Si tratta, sotto entrambi i profili, di motivazione idonea e non manifestamente illogica, essendo stati indicati gli elementi ritenuti, in modo logico, dimostrativi de concorso del ricorrente nella partecipazione al trasporto di stupefacenti in data 11/03/2023 (capo C) e nella detenzione dell’ingente quantitativo di stupefacente sequestrato il 19/05/2023 (capo F), e anche quelli posti a fondamento del giudizio di adeguatezza della sola custodia in carcere, che il ricorrente ha censurato in modo generico, omettendo di considerare tutto quanto esposto nella ordinanza impugnata, e, soprattutto, sul piano delle valutazioni di merito, dunque in modo non consentito nel giudizio di legittimità, in quanto il ricorso per cassazione per vizio di motivazione del provvedimento del tribunale del riesame in ordine alla consistenza dei gravi indizi di colpevolezza consente al giudice di legittimità, in relazione alla peculiare natura del giudizio e ai limiti che ad esso ineriscono, la sola verifica delle censure inerenti la corrispondenza delle ragioni addotte dal giudice di merito ai canoni della logica e ai principi di diritto che governano l’apprezzamento delle risultanze probatorie e non anche il controllo di quelle censure che, pur investendo formalmente la motivazione, si risolvono nella
prospettazione di una diversa valutazione di circostanze già esaminate dal giudice di merito (Sez. 2, n. 27866 del 17/06/2019, COGNOME, Rv. 276976; Sez. 2, n. 31553 del 17/05/2017, COGNOME, Rv. 270628).
Il ricorso deve, pertanto, essere dichiarato inammissibile, a cagione della genericità e della manifesta infondatezza delle censure alle quali è stato affidato.

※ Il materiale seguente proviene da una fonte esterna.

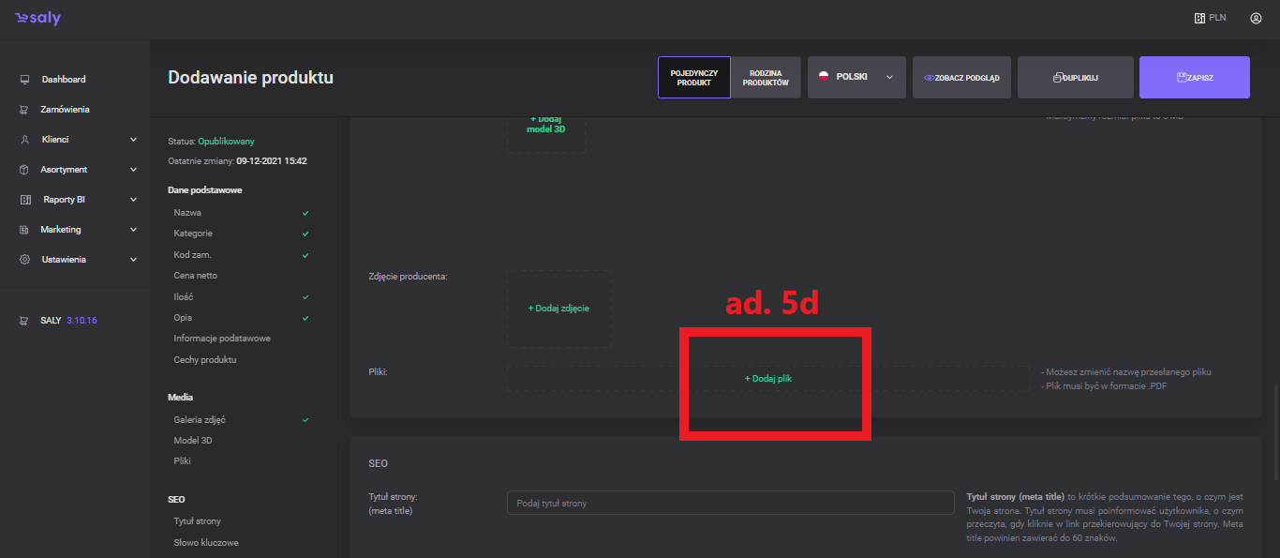This screenshot has width=1280, height=558.
Task: Select Pojedynczy Produkt mode
Action: (x=693, y=78)

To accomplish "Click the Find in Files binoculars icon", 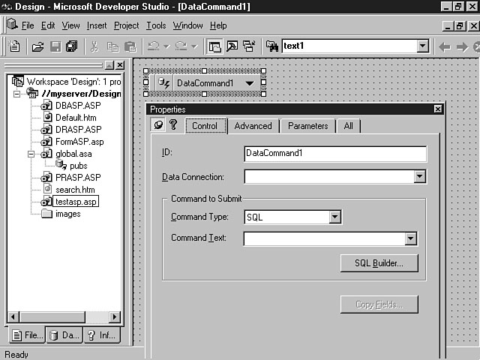I will 272,47.
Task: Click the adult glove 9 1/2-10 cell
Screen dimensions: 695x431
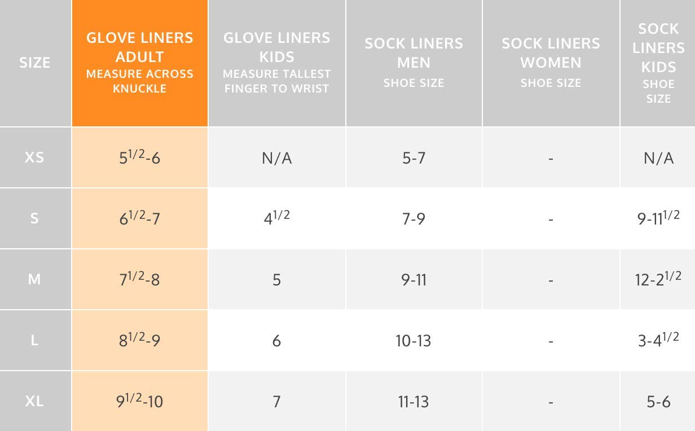Action: pyautogui.click(x=139, y=401)
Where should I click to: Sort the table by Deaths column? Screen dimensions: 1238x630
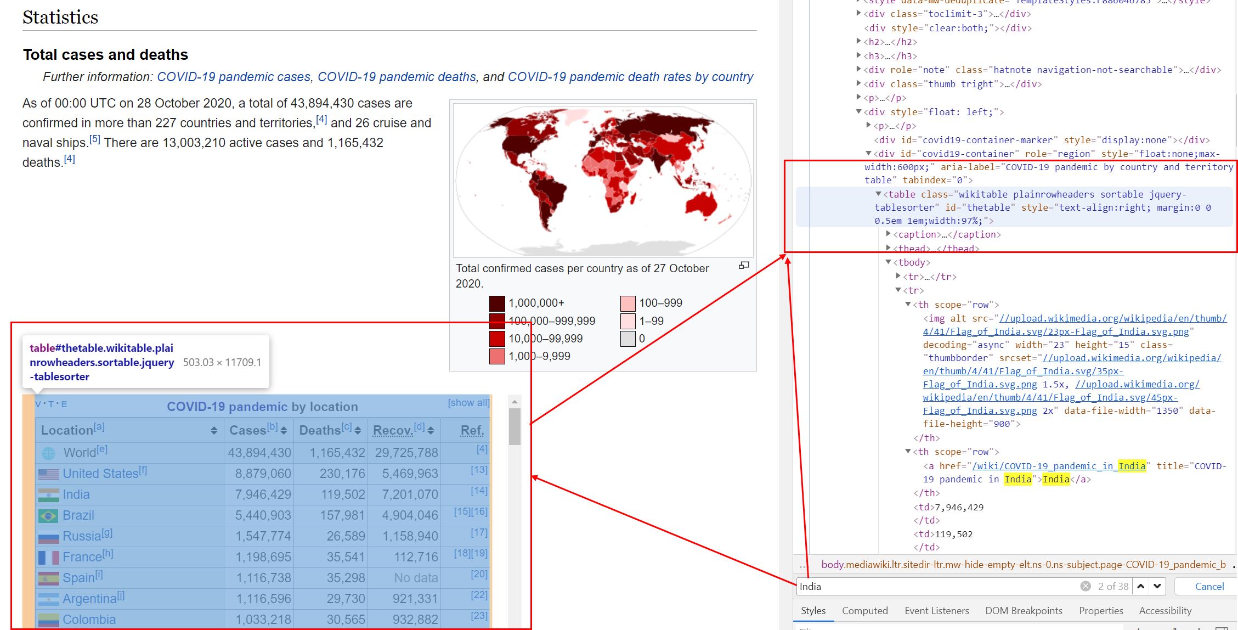(x=358, y=431)
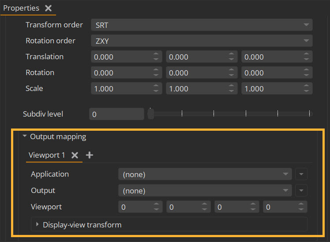Click the fourth Viewport value field
Viewport: 330px width, 242px height.
(x=280, y=207)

Alla declaratoria di inammissibilità del ricorso consegue, ex art. 616 cod. proc. pen., l’onere delle spese del procedimento, nonché del versamento di una somma in favore della RAGIONE_SOCIALE delle Ammende, che si determina equitativamente, in ragione dei motivi dedotti, nella misura di euro 3.000,00.
P.Q.M.
Dichiara inammissibile il ricorso e condanna il ricorrente al pagamento delle spese processuali e della somma di euro tremila in favore della RAGIONE_SOCIALE delle Ammende.
La Corte dispone inoltre che copia del presente provvedimento sia trasmessa al Direttore dell’Istituto Penitenziario competente, a norma dell’art. 94, comma 1 ter disp. att. cod. proc. pen.